Cushing performed duties with the Union Army throughout the Civil War. He assisted in organizing the Civil War Defenses of Washington in June and July, 1861. He took part in the Bull Run campaign of July, 1861 as aide-de-camp to Dixon Stansbury Miles who commanded a brigade in the force led by Irwin McDowell. Cushing took part in the First Battle of Bull Run on 21 July, after which he served as acting assistant inspector general on McDowell's staff. From September 1861 to March 1862, Cushing organized and commanded the army's first school for the instruction of Signal soldiers, which was conducted in the Red Hill neighborhood of Washington, D.C.'s Georgetown area. He was promoted to captain on 15 February 1862.

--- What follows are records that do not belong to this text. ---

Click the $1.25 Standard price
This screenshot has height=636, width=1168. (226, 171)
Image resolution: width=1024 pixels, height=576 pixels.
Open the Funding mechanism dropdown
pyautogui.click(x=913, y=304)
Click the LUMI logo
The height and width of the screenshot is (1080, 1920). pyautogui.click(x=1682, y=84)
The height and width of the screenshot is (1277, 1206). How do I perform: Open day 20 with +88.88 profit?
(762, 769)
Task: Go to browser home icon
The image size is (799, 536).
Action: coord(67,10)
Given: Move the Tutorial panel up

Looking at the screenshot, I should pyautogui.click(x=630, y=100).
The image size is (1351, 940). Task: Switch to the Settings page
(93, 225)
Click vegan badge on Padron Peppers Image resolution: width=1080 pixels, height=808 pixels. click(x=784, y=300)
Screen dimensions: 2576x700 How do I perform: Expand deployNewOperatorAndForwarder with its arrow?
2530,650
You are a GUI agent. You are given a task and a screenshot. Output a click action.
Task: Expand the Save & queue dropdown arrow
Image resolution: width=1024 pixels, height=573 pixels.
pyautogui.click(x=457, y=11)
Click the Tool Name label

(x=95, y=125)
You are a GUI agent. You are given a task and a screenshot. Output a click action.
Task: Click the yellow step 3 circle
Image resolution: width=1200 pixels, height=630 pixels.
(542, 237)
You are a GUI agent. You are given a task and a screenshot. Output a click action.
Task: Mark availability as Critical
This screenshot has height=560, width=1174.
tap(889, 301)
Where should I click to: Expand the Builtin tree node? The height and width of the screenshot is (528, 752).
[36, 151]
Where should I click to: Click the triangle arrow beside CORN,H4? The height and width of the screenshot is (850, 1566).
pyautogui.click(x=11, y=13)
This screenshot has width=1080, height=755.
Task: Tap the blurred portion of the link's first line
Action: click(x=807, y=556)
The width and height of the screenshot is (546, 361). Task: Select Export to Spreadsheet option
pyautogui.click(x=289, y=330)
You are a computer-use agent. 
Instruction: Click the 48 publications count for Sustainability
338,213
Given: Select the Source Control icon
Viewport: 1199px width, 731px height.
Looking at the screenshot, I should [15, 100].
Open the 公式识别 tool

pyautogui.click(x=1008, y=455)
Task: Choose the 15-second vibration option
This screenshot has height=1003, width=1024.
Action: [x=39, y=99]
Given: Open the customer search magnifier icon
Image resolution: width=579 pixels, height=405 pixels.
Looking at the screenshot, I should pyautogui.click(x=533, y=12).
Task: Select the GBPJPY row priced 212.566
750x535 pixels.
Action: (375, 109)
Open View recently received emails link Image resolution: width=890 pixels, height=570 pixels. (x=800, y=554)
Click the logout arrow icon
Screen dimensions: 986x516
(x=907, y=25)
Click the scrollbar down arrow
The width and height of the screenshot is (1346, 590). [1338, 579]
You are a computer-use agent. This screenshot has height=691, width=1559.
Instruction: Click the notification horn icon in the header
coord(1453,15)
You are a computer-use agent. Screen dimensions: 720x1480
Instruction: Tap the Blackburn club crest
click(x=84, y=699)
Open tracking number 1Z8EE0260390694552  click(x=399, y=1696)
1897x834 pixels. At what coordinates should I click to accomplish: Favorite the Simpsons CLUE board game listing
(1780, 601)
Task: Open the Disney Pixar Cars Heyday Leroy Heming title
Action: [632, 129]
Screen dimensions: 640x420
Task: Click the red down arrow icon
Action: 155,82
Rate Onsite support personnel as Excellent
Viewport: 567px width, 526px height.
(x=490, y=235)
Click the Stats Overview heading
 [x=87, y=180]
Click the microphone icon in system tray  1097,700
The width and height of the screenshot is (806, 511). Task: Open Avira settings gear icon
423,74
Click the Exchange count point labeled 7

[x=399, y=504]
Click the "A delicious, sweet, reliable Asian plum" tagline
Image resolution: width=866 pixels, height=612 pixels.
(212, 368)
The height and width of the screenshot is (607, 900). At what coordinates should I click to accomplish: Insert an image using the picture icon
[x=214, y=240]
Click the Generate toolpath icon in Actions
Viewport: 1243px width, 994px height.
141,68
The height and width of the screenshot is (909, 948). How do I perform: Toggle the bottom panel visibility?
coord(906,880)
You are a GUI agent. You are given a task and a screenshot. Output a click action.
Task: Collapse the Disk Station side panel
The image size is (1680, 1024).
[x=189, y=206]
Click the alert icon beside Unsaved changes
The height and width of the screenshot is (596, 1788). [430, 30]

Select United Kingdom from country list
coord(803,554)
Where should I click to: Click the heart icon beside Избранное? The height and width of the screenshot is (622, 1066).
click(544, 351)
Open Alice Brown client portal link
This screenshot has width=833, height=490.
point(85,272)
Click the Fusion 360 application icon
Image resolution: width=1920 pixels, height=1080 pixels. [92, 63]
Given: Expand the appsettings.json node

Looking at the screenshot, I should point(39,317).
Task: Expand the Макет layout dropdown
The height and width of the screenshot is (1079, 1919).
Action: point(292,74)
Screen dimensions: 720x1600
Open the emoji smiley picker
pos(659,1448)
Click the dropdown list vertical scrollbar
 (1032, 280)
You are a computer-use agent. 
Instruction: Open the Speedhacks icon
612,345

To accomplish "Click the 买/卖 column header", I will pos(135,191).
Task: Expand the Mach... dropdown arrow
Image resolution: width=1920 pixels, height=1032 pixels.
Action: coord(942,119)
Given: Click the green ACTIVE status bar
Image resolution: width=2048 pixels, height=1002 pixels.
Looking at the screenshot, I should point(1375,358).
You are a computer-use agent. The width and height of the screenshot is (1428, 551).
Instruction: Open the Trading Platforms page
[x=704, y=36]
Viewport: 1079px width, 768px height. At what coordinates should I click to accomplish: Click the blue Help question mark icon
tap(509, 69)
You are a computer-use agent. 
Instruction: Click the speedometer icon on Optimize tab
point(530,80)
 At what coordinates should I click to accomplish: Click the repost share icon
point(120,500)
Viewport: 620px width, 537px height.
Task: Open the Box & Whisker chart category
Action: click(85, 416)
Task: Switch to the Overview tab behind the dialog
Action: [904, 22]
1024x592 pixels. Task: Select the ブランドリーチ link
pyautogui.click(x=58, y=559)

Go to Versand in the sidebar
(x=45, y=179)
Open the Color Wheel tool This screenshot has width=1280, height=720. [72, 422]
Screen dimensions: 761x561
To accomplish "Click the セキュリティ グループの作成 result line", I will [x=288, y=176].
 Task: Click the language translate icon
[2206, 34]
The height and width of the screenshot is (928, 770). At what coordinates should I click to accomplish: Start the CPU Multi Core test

From March to October 1862, Cushing was in charge of the Signal Corps office in Washington, D.C. From October 1862 to May 1863, he served as chief signal officer for the Army of the Potomac. In February 1863, he was commissioned as a captain in the army's subsistence department. From May to July 1863, Cushing was assigned as assistant to the Union Army's chief signal officer. He was on duty at West Point from July 1863 to January 1864, where he served as an instructor for Signal Corps officers.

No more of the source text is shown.